>> BEGIN
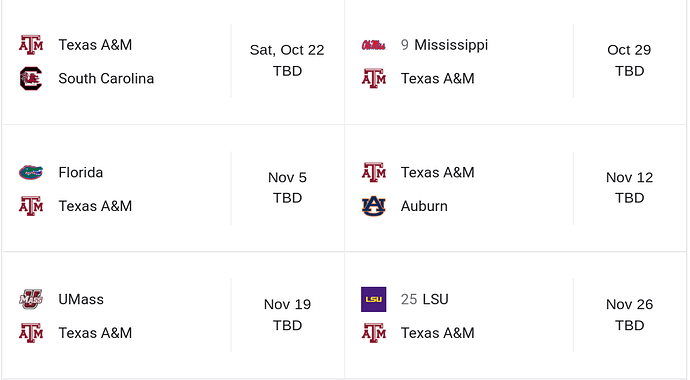
Task: Click Texas A&M logo in Nov 26 game
Action: (374, 333)
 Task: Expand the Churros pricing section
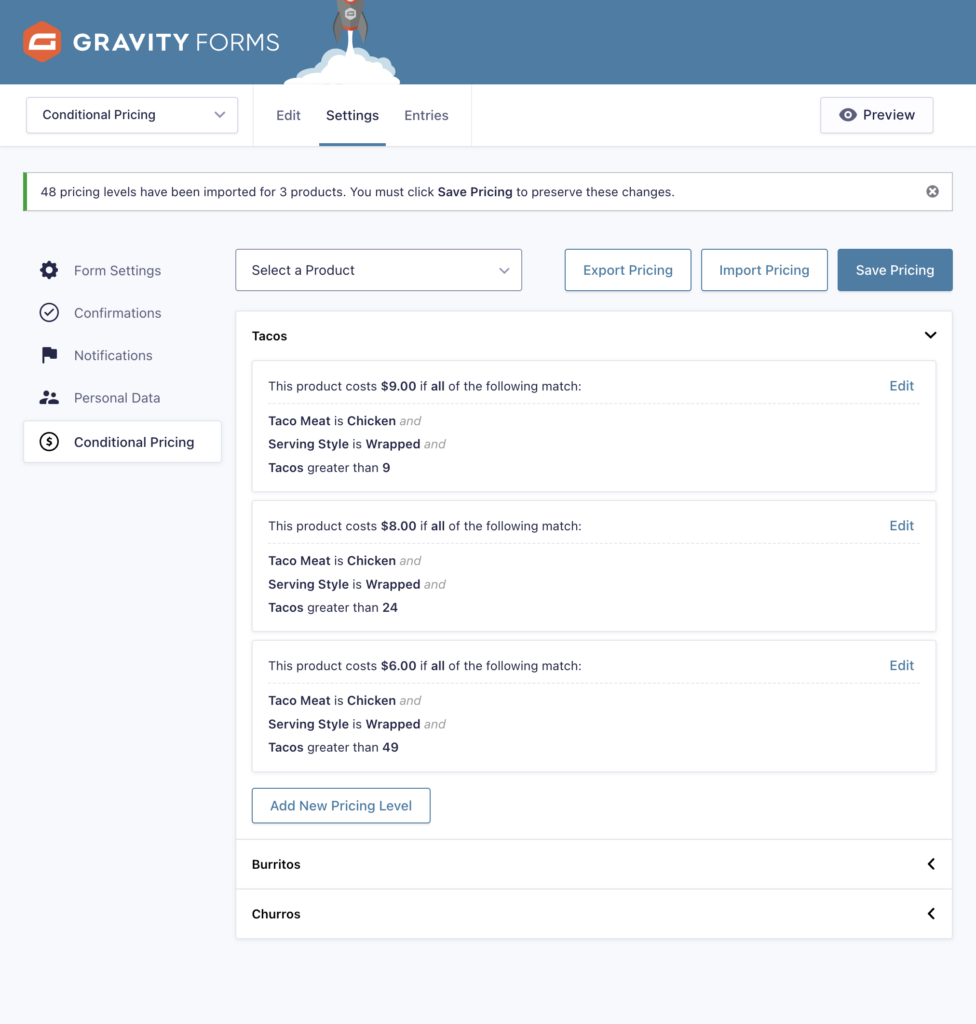tap(930, 914)
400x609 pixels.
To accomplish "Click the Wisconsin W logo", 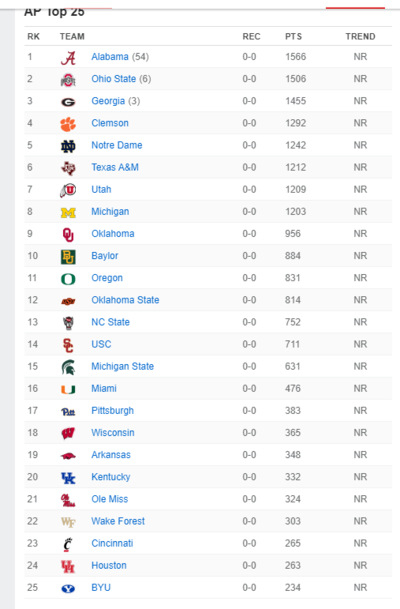I will tap(68, 433).
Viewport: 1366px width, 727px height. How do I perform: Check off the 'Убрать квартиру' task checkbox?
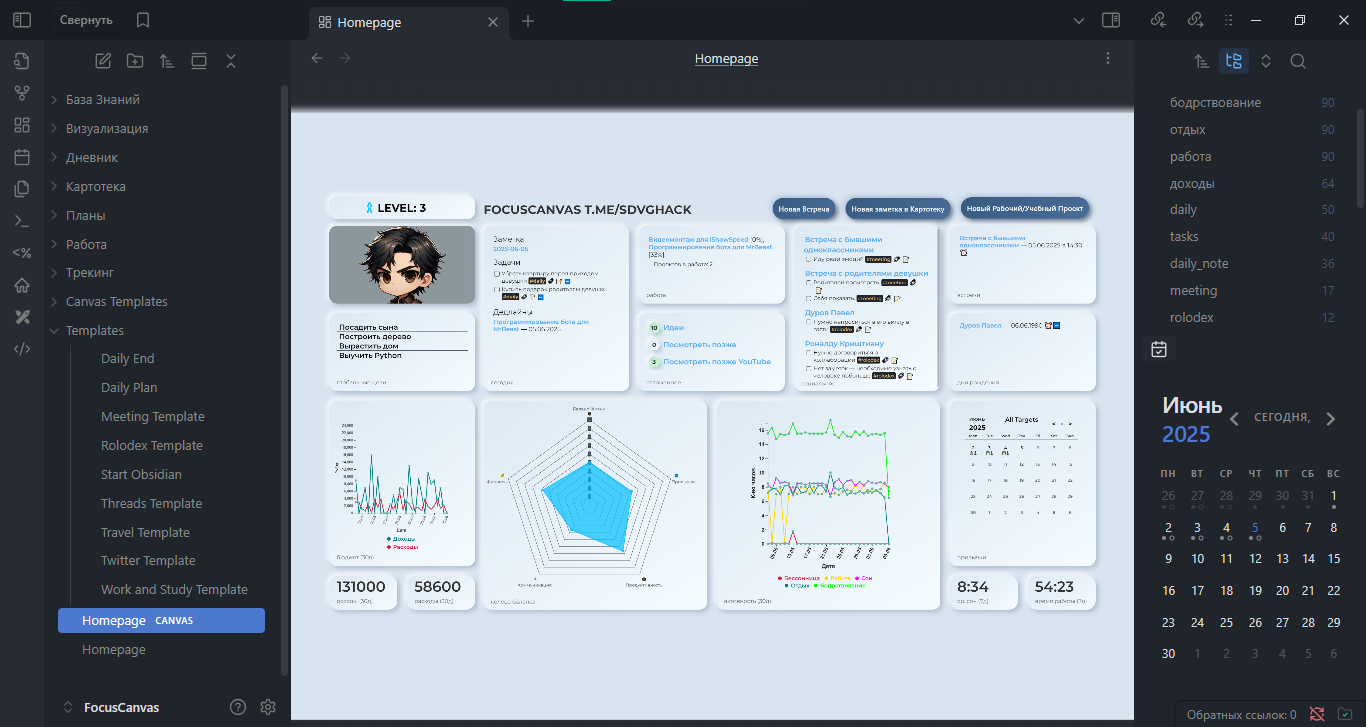coord(496,274)
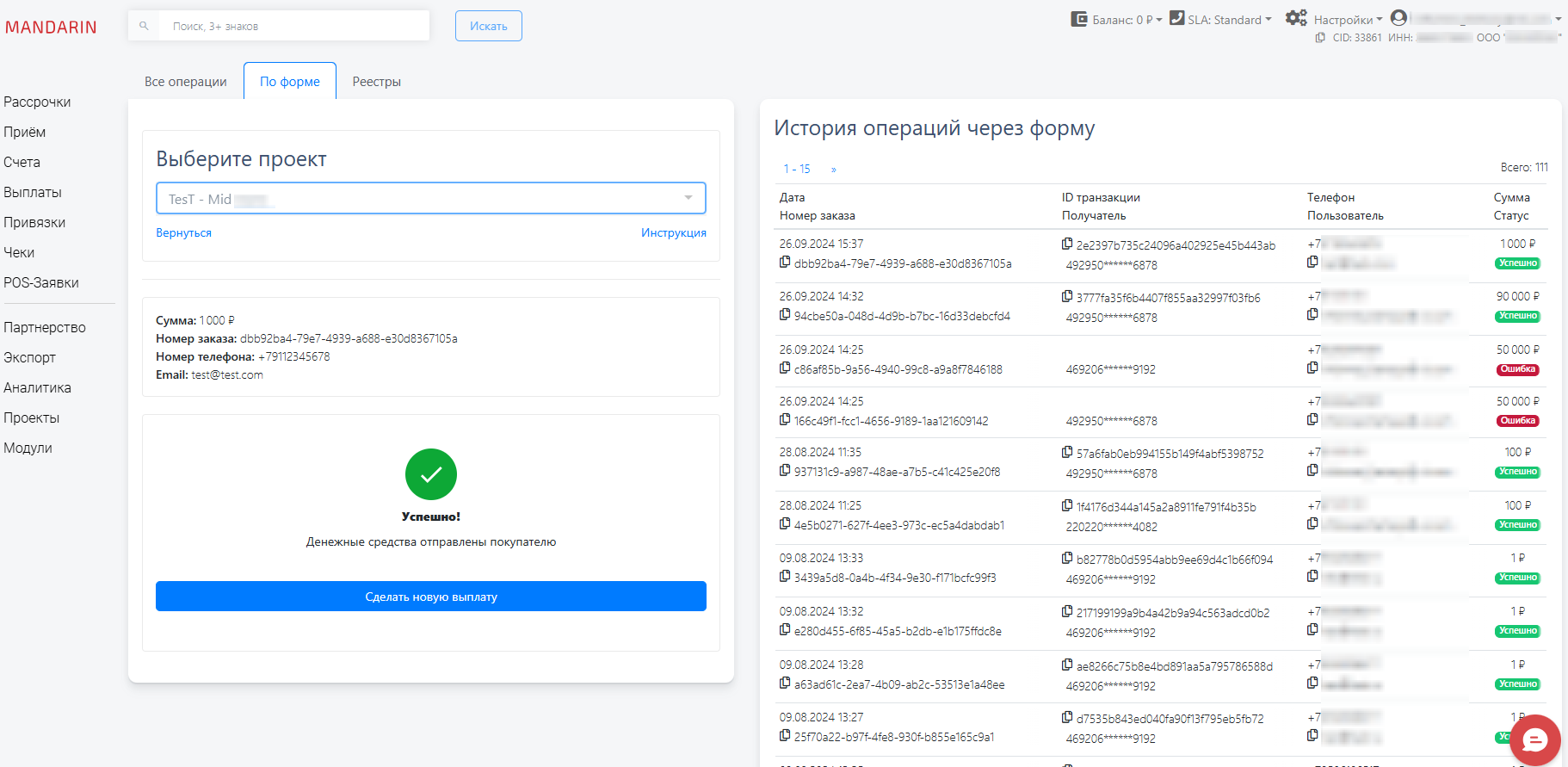The height and width of the screenshot is (767, 1568).
Task: Copy transaction ID b82778b0d595 via its icon
Action: pyautogui.click(x=1067, y=559)
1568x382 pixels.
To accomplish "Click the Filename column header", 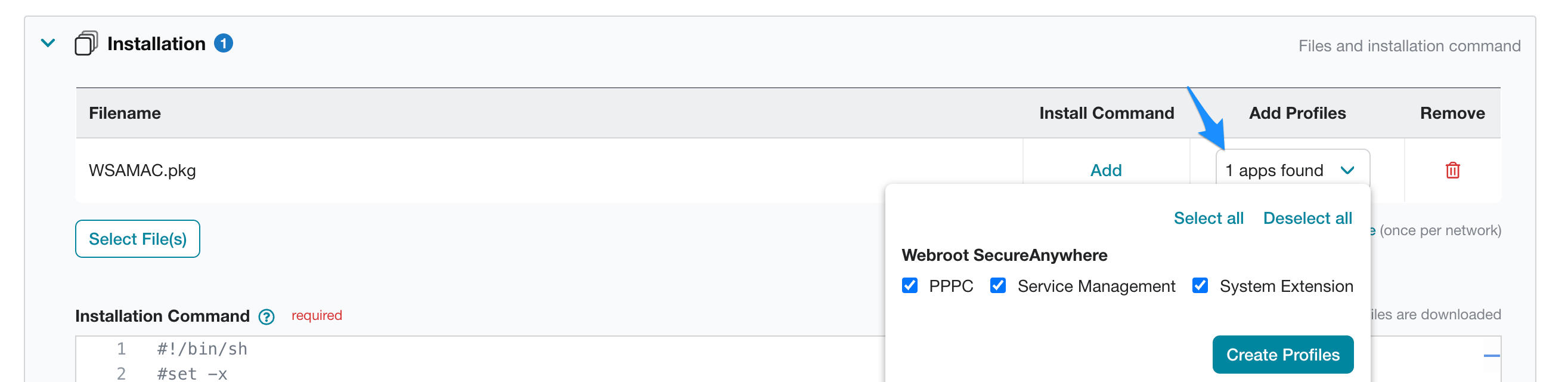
>> END
Given instruction
Retype the stretch from the line containing "1568x382 pixels." through the end of the rows, and leave the pictures out.

Expected answer
1568x382 pixels.
To accomplish "Click the Filename column header", 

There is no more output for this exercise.